Долговязый и чуть сутуловатый Андрюха глянул на меня, бодро доставая из нагрудного кармана пластиковый пропуск, с которым мы ходим на работу в офис. Охранник пару мгновений во что-то, насупившись, вдумывался, потом резко развернулся в мою сторону и задал тот же потрясающий вопрос, на который ни я, ни Андрей понятия не имели что отвечать:

– Покажите вашу технику безопасности.

Я, следуя примеру товарища, тоже вынул из кармана скромный пропуск на работу. Охранник немедля отвернулся от нас и, не оглядываясь, направился скорым шагом к своей будке. Шлагбаум поднялся. И мы на «уазике»-буханке двинулись дальше.

Всюду, сколько видят глаза, бесконечное пустынное снежное поле, в котором изредка гордо белеют крытые толстыми ресницами инея, одиночные лиственницы. Словно шкура диковинного змея, снег под солнцем ослепительно переливается мелкими ледяными чешуйками. Но искринки в воздухе не реют и не плавятся, покачиваясь из стороны в сторону.

Значит, ветерок, хоть и слабенький, но есть. И морозно. Мы подъезжаем к какому-то кусту. Здесь кустами называются группы скважин, из которых либо ( в основном) качают газ, либо ведут ими иные сопутствующие работы. Короче, целый рабочий цех под открытым небом. Здания тут тоже присутствуют – административного характера, естественно. А позади всего этого хозяйства поодаль, возле колючего забора рядочками стоят жилые и нежилые вагончики.

Два геодезиста из фирмы подрядчика, которые были с нами в машине, выходят и начинают расчехлять пару снегоходов. Ну, вот, конечно, бензин теперь только понадобилось искать. Потом при попытке прогреть двигатели выясняется ( и это всегда так, не одно – так другое), что двигатель Ивана – бородатого очкастого детины огроменного сибирского роста – в общем, барахлит.
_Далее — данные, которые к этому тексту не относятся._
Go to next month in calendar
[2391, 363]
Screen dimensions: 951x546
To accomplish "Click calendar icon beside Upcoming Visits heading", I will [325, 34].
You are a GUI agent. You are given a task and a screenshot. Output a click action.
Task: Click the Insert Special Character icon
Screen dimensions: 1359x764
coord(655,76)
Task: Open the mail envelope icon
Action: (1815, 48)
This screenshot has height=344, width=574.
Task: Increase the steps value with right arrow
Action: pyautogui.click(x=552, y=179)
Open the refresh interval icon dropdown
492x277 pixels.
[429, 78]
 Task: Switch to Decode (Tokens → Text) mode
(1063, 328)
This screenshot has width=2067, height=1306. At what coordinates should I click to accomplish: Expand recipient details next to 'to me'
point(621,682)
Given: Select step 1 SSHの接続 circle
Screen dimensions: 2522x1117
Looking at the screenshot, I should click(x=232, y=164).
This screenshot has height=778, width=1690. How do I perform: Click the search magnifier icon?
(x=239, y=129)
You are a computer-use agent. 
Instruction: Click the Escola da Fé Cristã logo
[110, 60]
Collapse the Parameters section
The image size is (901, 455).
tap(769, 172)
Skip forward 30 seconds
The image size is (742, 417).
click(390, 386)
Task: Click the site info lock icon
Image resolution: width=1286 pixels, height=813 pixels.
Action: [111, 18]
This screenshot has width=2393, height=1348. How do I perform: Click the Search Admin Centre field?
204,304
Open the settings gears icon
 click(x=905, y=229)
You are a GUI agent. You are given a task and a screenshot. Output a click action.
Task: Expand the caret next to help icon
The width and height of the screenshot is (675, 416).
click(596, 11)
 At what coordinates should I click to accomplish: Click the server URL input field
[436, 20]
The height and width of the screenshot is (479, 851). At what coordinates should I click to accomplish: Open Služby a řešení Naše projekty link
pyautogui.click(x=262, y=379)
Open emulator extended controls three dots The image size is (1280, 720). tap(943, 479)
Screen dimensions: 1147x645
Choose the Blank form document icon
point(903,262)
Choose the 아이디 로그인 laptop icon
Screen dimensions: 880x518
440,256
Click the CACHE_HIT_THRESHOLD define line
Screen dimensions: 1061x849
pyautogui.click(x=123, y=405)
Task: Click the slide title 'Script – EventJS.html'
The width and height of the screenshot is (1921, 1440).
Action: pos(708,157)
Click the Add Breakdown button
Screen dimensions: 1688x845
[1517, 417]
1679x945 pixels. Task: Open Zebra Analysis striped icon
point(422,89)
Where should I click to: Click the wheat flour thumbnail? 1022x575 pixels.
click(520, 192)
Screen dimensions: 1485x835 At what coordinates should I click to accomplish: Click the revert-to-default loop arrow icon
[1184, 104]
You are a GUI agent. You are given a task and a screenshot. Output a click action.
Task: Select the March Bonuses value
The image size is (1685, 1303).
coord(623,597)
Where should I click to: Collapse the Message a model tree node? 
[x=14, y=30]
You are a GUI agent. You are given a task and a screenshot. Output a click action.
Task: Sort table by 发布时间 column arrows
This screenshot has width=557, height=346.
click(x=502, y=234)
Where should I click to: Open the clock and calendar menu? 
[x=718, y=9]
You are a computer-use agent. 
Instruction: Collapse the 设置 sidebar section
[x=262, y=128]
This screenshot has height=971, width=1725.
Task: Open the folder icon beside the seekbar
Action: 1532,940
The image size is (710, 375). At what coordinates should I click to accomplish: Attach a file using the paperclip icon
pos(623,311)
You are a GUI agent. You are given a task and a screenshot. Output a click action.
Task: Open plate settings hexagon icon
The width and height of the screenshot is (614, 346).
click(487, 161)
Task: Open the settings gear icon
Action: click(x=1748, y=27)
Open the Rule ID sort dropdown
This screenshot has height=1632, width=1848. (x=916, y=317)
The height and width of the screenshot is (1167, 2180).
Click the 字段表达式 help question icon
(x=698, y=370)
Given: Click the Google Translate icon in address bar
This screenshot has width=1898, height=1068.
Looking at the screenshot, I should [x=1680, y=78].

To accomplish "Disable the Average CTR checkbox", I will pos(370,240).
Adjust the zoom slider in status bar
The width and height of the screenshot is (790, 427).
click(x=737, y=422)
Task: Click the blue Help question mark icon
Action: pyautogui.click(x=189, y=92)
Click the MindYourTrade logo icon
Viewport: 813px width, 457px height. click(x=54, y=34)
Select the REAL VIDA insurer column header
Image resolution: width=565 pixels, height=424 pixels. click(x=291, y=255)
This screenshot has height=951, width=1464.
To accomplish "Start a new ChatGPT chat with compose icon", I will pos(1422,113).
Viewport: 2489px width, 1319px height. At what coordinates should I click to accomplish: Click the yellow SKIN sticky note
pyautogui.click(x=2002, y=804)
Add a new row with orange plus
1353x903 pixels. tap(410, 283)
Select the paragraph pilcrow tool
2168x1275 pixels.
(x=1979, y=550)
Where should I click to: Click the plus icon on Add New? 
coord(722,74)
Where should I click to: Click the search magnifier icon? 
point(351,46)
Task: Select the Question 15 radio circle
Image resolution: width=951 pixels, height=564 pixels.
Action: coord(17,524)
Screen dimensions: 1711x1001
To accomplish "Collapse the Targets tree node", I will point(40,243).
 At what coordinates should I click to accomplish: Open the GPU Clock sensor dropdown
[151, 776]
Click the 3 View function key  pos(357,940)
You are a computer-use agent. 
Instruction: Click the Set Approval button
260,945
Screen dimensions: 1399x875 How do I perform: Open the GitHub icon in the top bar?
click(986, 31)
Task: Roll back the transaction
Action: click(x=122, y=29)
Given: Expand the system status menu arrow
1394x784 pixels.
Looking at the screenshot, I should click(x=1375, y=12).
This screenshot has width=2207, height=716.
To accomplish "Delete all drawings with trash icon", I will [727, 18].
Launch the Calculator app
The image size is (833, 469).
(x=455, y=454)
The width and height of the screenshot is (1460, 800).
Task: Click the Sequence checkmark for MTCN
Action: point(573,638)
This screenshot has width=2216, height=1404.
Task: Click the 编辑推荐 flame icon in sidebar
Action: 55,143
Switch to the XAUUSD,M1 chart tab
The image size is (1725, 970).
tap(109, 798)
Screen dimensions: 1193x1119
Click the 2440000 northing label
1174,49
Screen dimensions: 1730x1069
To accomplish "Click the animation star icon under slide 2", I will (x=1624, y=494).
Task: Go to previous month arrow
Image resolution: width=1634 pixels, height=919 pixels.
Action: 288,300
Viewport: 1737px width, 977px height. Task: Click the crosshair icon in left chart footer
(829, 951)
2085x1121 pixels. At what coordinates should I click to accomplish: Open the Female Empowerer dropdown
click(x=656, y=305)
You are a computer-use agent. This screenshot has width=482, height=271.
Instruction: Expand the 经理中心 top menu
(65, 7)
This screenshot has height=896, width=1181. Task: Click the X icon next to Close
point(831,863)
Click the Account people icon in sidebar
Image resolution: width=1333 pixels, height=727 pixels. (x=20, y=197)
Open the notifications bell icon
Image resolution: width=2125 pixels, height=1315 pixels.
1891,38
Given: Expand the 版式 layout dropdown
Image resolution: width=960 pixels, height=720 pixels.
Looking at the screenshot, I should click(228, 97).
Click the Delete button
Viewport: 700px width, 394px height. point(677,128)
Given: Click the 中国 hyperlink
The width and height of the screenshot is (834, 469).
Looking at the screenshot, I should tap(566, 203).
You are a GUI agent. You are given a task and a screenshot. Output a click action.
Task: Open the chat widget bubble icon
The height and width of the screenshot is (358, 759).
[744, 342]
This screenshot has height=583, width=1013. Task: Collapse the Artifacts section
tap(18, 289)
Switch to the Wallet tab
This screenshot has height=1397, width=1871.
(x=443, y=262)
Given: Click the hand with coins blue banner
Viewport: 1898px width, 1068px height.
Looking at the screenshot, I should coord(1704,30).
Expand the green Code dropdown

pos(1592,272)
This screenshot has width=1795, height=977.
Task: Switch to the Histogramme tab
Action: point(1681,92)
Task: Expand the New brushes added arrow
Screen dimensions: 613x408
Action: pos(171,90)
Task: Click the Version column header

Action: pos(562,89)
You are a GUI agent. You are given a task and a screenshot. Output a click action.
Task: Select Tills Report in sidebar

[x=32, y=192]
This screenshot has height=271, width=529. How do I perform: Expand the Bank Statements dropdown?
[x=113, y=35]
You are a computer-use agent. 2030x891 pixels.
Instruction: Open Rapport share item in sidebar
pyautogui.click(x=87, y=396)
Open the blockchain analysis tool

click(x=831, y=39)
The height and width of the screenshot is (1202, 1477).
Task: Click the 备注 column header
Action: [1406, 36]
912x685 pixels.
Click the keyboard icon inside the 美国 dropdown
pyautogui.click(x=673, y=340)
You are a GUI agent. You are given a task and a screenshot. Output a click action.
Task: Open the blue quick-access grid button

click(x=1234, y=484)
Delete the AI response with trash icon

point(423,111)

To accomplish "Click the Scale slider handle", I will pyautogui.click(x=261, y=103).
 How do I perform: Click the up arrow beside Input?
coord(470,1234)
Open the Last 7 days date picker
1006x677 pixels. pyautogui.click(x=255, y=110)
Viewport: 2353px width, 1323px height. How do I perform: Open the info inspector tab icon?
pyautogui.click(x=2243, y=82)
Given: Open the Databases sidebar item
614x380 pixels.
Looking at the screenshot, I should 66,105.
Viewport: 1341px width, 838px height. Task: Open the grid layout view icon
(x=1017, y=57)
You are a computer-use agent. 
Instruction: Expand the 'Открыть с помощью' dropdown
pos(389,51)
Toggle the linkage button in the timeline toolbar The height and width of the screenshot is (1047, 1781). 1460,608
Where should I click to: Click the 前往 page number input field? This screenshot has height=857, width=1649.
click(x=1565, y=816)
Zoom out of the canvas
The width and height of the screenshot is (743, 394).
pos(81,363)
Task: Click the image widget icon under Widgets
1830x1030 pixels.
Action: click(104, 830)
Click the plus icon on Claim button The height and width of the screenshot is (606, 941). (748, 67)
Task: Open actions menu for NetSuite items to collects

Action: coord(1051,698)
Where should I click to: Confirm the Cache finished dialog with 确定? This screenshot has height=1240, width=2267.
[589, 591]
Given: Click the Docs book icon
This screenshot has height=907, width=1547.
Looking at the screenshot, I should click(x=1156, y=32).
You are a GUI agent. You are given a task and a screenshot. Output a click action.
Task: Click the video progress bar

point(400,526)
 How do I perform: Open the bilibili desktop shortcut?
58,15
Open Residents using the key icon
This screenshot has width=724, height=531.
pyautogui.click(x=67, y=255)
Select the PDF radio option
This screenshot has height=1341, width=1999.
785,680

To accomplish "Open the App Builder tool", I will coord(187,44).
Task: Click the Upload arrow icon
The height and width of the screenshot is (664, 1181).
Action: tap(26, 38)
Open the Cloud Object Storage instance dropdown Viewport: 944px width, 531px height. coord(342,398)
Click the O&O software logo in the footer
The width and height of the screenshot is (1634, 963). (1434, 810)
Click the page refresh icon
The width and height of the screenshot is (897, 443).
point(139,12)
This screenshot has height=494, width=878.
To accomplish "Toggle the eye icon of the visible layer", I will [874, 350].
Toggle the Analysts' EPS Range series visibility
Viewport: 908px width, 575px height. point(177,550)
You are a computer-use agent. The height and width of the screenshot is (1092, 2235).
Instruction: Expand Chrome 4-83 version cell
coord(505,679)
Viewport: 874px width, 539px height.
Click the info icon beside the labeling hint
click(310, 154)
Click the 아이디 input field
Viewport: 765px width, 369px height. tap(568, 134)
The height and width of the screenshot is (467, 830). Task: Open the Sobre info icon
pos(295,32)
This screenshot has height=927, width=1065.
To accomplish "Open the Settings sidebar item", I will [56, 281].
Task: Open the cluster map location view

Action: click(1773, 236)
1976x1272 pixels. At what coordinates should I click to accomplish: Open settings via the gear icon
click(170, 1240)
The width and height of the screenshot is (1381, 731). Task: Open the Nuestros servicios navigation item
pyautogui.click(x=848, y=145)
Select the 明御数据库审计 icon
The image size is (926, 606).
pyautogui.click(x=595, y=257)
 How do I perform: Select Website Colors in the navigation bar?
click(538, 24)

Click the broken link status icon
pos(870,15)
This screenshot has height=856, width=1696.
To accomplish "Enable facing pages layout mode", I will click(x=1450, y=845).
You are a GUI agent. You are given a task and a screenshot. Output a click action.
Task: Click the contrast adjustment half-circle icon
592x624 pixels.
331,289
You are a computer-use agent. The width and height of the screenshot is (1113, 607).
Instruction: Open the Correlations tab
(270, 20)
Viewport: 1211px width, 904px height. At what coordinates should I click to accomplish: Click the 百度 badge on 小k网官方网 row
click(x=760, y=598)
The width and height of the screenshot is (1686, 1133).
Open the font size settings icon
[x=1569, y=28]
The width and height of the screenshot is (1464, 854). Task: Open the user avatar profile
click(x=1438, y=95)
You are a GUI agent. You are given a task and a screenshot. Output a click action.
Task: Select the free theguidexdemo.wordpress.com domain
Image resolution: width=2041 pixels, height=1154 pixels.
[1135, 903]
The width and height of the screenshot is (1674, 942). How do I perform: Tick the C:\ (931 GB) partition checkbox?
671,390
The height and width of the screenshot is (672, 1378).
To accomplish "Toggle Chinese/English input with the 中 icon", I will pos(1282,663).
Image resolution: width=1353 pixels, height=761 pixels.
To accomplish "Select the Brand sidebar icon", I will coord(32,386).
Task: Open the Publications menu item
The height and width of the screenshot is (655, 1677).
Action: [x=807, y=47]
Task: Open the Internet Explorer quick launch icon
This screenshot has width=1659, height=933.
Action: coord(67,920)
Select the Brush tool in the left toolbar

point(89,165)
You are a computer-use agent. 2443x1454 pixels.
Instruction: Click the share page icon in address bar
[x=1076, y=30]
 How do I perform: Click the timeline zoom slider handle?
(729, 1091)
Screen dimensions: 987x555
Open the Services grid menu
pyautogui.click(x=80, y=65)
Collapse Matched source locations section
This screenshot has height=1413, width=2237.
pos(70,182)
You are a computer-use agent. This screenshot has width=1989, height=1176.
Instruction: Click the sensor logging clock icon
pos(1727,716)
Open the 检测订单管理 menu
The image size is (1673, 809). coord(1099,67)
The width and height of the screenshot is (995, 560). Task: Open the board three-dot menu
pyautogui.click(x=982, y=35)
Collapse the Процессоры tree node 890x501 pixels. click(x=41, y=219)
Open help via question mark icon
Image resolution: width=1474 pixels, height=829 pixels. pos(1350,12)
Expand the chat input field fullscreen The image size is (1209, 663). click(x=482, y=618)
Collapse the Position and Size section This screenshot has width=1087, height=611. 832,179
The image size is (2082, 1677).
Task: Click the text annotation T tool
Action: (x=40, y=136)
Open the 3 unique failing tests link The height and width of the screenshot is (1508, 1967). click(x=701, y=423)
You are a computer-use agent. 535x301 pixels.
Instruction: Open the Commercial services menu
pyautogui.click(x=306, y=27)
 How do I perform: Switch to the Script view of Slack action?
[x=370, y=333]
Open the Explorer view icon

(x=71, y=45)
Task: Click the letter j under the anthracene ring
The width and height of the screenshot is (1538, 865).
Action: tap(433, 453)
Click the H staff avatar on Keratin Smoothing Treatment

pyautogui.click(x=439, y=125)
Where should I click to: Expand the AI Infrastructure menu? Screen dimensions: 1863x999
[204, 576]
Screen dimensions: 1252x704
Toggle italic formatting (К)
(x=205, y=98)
Виктор – молодой улыбчивый приземистый паренек в чёрной шапке с ушами, залихватски завязанными назад уже “готов к бою”. Андрюха садится позади него на Буран-“коротыш” и – только их здесь и видели. А я, молчаливо дождавшись, когда изматерившийся Иван, наконец, приводит в порядок своего «стригунка», уезжаю на “буханке” к началу принимаемой нами от подрядчика изыскательской трассы – без него. Так мы договорились: Встречаемся с Иваном в условленном месте, я пересаживаюсь в санки, прикрепленные к “Бурану”, и катим вдоль трассы: смотрим наличие реперов, поворотных угловых знаков, выносных… Как обычно.

Зимняя дорога петляет от куста к кусту, а снегоход мчится к исходной точке по прямой. В скорости “буханка” его превосходит, но за счет сокращения пути Иван оказывается на месте раньше. Санки напоминают узкий железный гробик цвета хаки, но с автомобильными отражателями по бокам. Как бы тоже ведь – транспортное средство, между прочим…

Вдоль края дороги замечаю в снегу цепочку следов, завершающихся красивым отпечатком крыльев.

– Глухарь прогуливался, – улыбается Иван. Небо над головой изумительно голубое, а вдоль горизонта – кольцом, по всему окоёму – седая белесая дымка… Ну, что ж. Помчались. В принципе, работа выполнена на совесть. Для памяти фотографирую каждый пункт наблюдения по трассе, которая была пройдена совсем другими геодезистами еще летом, полгода назад. То, что – другими, становится понятно сразу: Иван явно ищет следы трассы, всматривается всякий раз, хотя рельеф тут открытый, видно далекоооооо.

Увы. Андрюхе или нет, не Андрюхе, а Виктору, поскольку сдавал он, повезло гораздо меньше, чем Ивану. То, что надо было сдать нам, как представителям организации-заказчика, было в наличии, мягко говоря, не полностью. То есть, на бумаге, конечно, – полностью, а вот в поле – не полностью. На этом приемка завершилась.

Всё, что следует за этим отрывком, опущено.